- _ASSIGNMENT_
Take the lines from the one with "Task: Click the Paid Keywords tag icon" to the end of the listing, both ends included, and quote them exactly, leaving pictures out.
☆ ☆ ☆ ☆ ☆
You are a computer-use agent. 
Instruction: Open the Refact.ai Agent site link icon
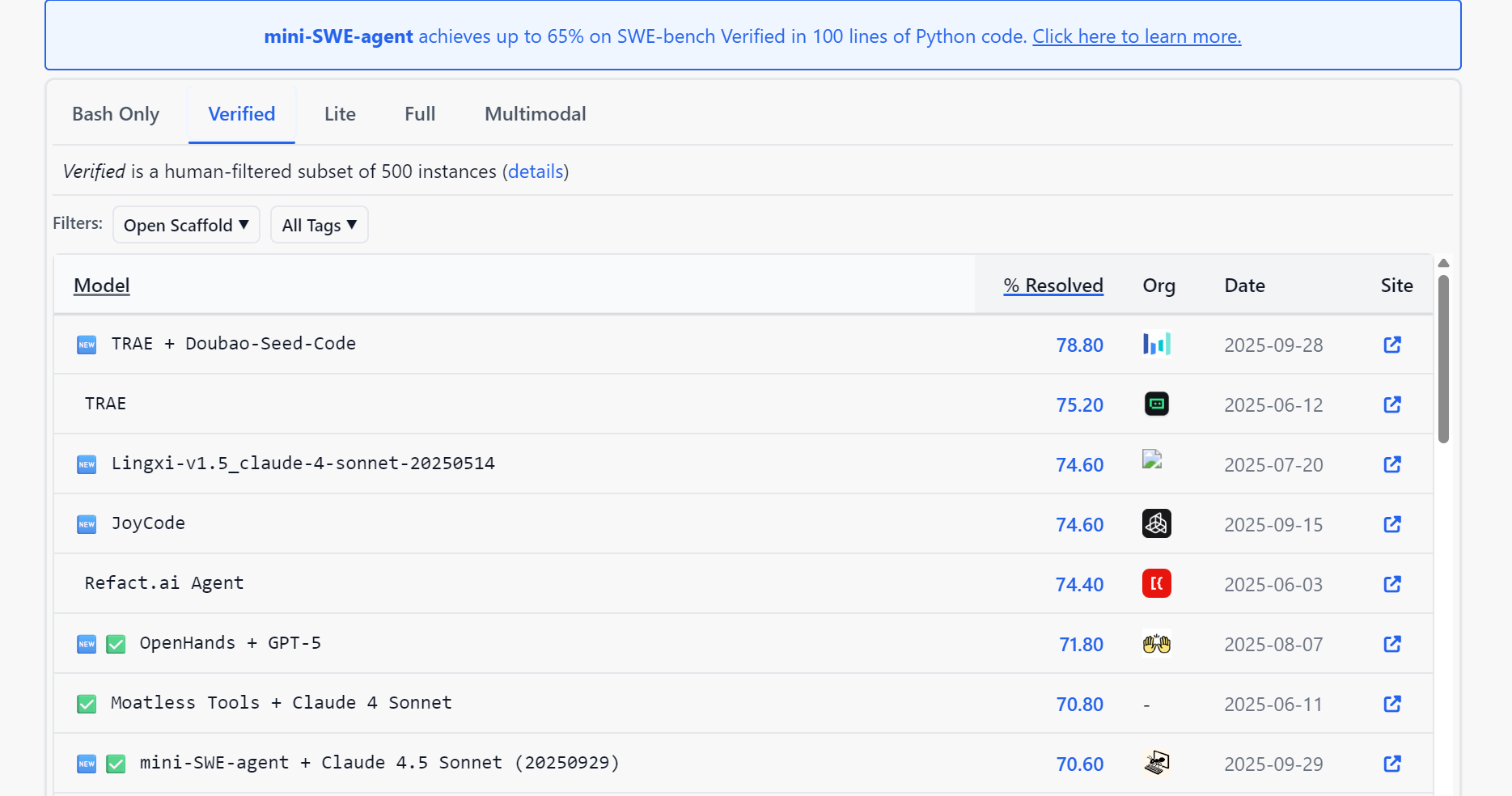[1391, 584]
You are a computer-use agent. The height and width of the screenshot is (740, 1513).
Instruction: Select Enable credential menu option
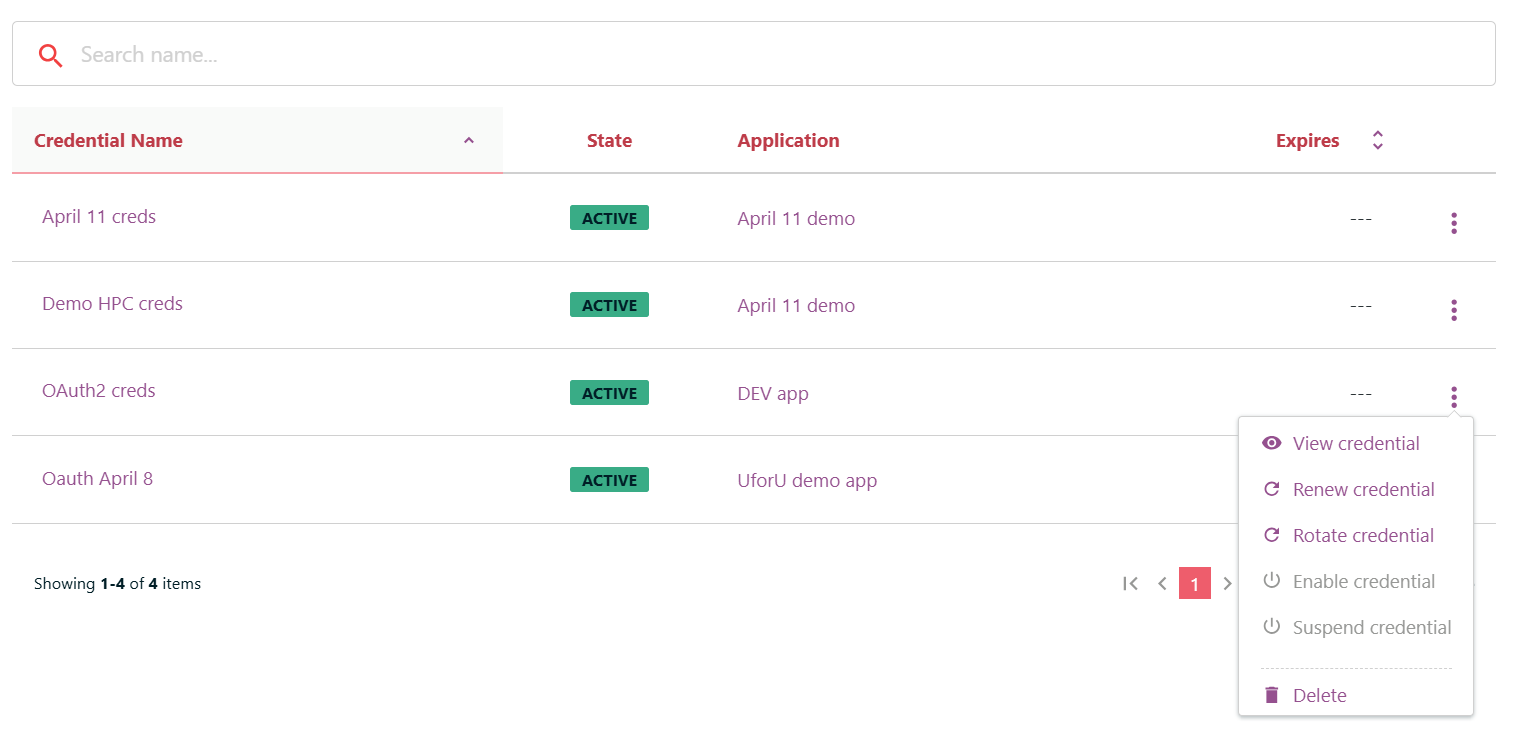tap(1363, 581)
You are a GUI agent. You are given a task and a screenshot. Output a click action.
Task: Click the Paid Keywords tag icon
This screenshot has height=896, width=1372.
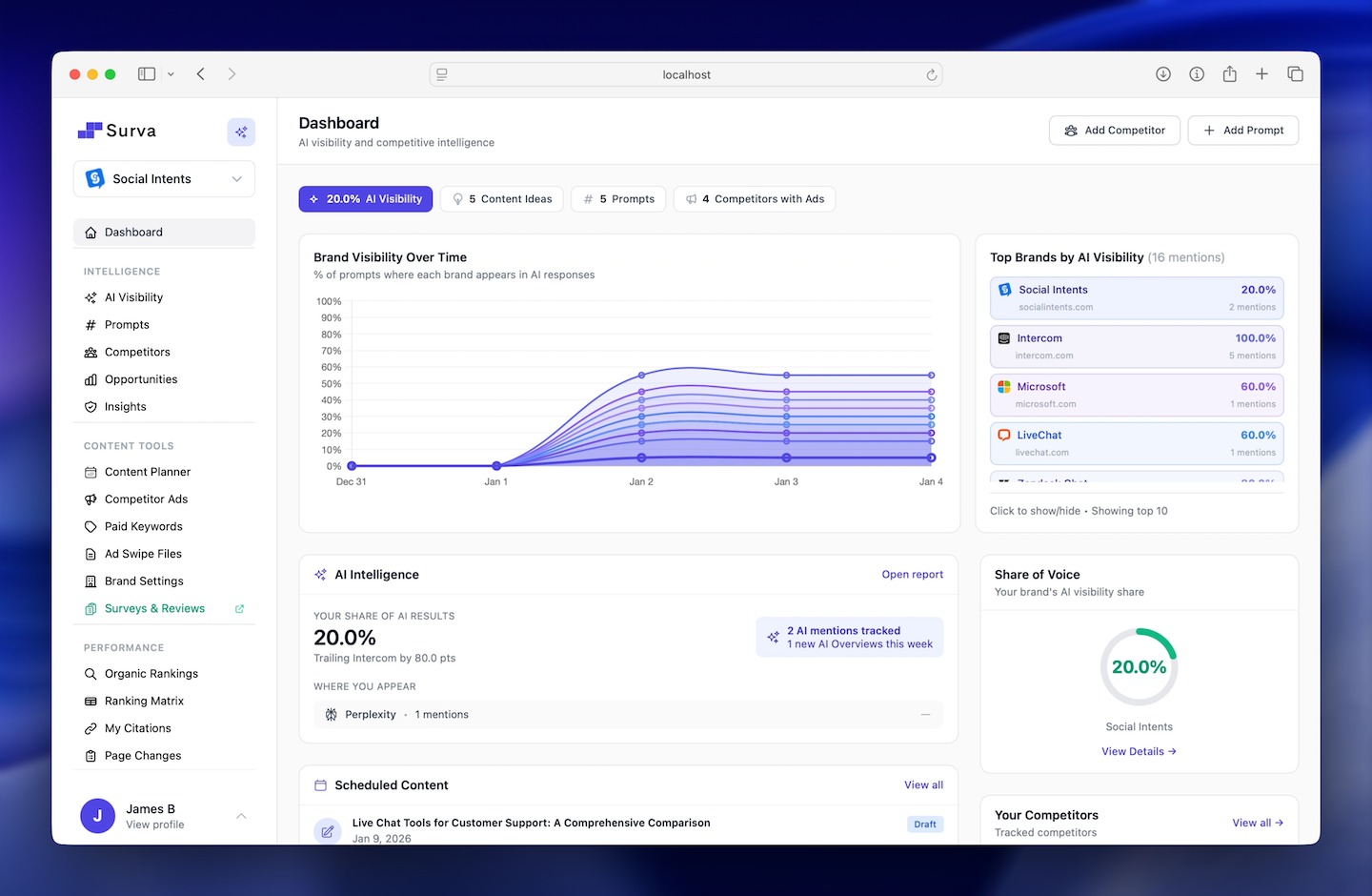(x=91, y=525)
☆ ☆ ☆ ☆ ☆
- _SOLUTION TO THIS TASK_
Task: Click the Paid Keywords tag icon
This screenshot has height=896, width=1372.
(x=91, y=525)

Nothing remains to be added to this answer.